The Child and Dependent Care Credit
The Child and Dependent Care Credit can help you recoup up to several thousand dollars in caregiving expenses. In order to qualify for this tax credit, the dependent (or dependents) you claim must live with you for at least half the year and meet certain standards for dependency and incapacity. To get this credit, you’ll also need to show that you’ve paid for in-home care or day care so you can work or look for a job.
Head of household standard deduction
Even if you are single, you may be able to file as head of household if you care for a dependent relative. The IRS notes you’ll need to be unmarried by the last day of the tax year and be eligible to claim your relative as a dependent. If the relative is a parent, they don’t need to live with you, but you’ll need to have paid more than half the costs of keeping up their home for the tax year. If the relative is non-parental, you’ll also need to reside in the same home with them.

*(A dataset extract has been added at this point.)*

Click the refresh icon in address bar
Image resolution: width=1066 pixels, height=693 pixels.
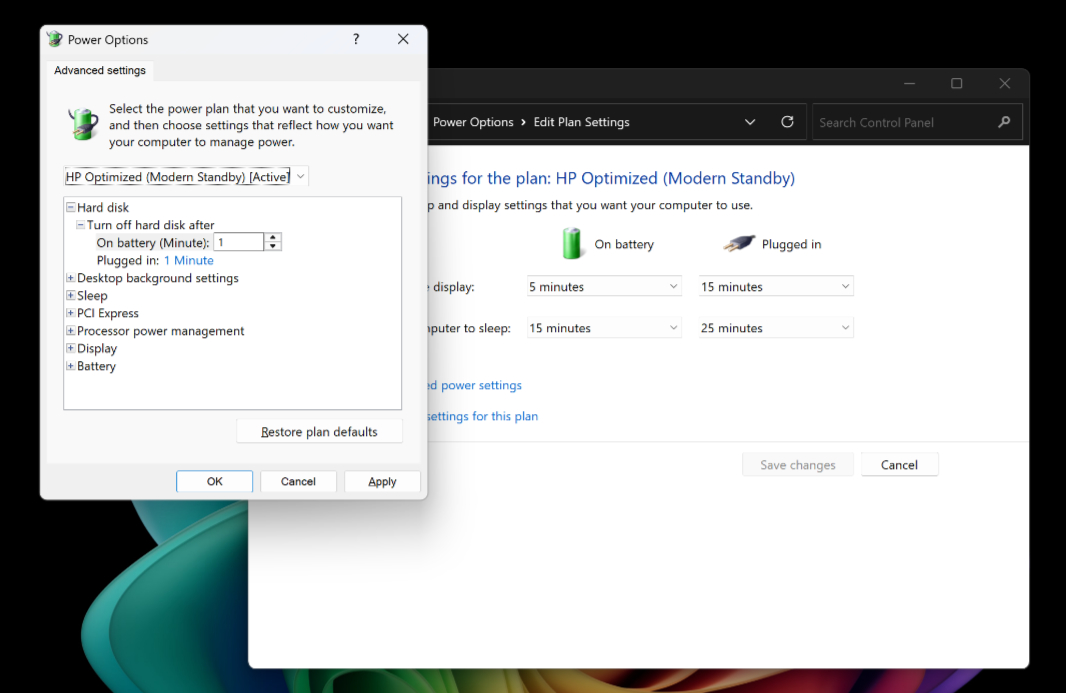click(787, 122)
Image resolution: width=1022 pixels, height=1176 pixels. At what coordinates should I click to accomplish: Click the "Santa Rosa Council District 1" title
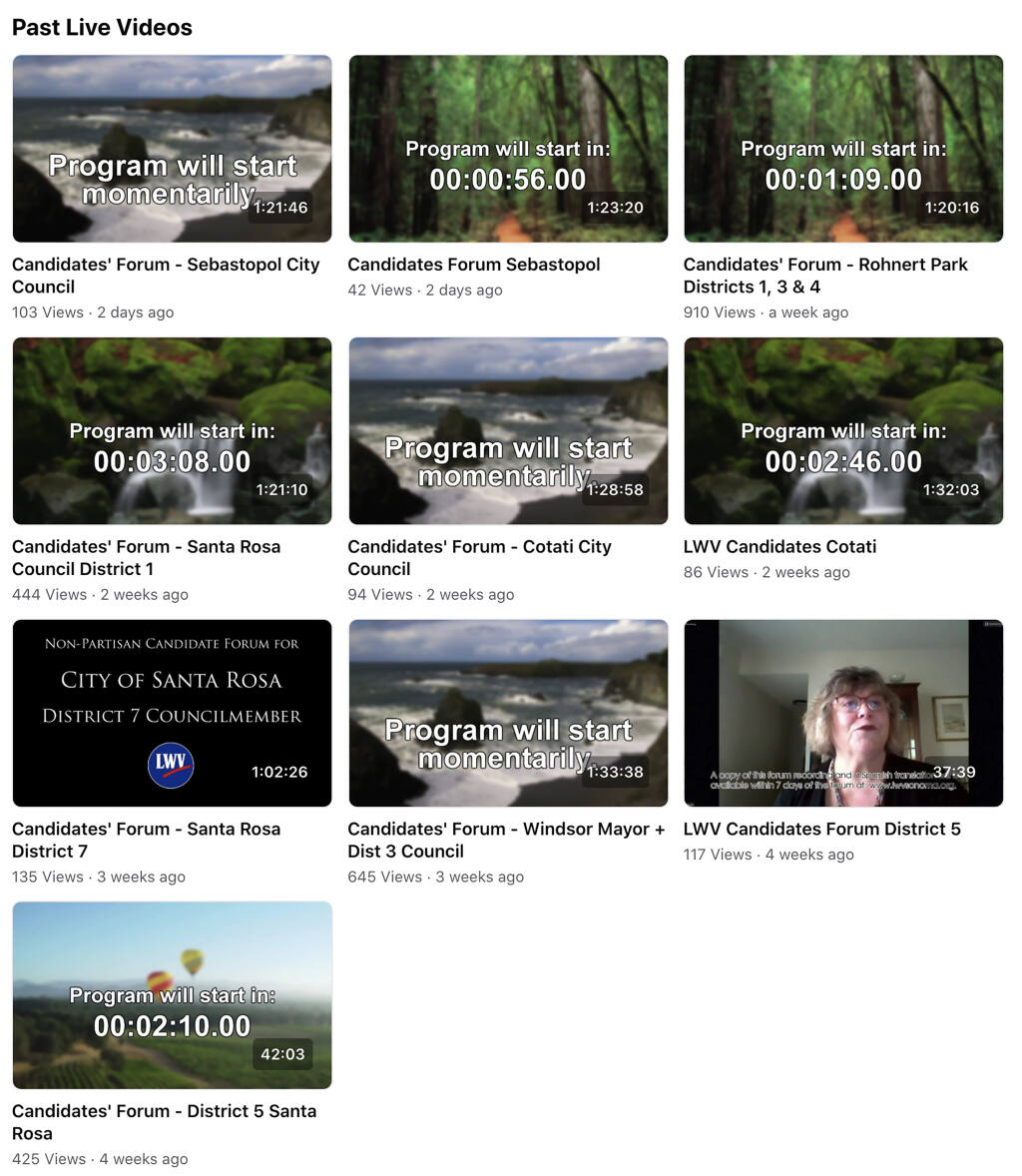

Medical expense deductions
The IRS allows you to deduct certain medical expenses for dependents. However, the AARP explains these expenses must total more than 7.5% of your adjusted gross income for the year before you can claim them. Once you’ve exceeded this percentage, there’s a long list of deductions you can take advantage of, including costs for in-home health care, transportation to appointments, assisted living, and home modifications to accommodate the dependent’s condition.
Flexible spending accounts
Does your employer offer you the option of a flexible spending account or a health savings account? You can use the pre-tax money in your account to pay some of the medical costs you face as a caregiver. First, though, make sure that the person you’re caring for qualifies as a dependent for tax purposes.
Keep careful records of all your expenses, consult with a tax professional before filing your taxes, and be careful not to claim multiple deductions or credits for the same expenses. If you qualify, these tax breaks have the potential to ease your stress and improve your finances as you deal with the difficulties of caregiving.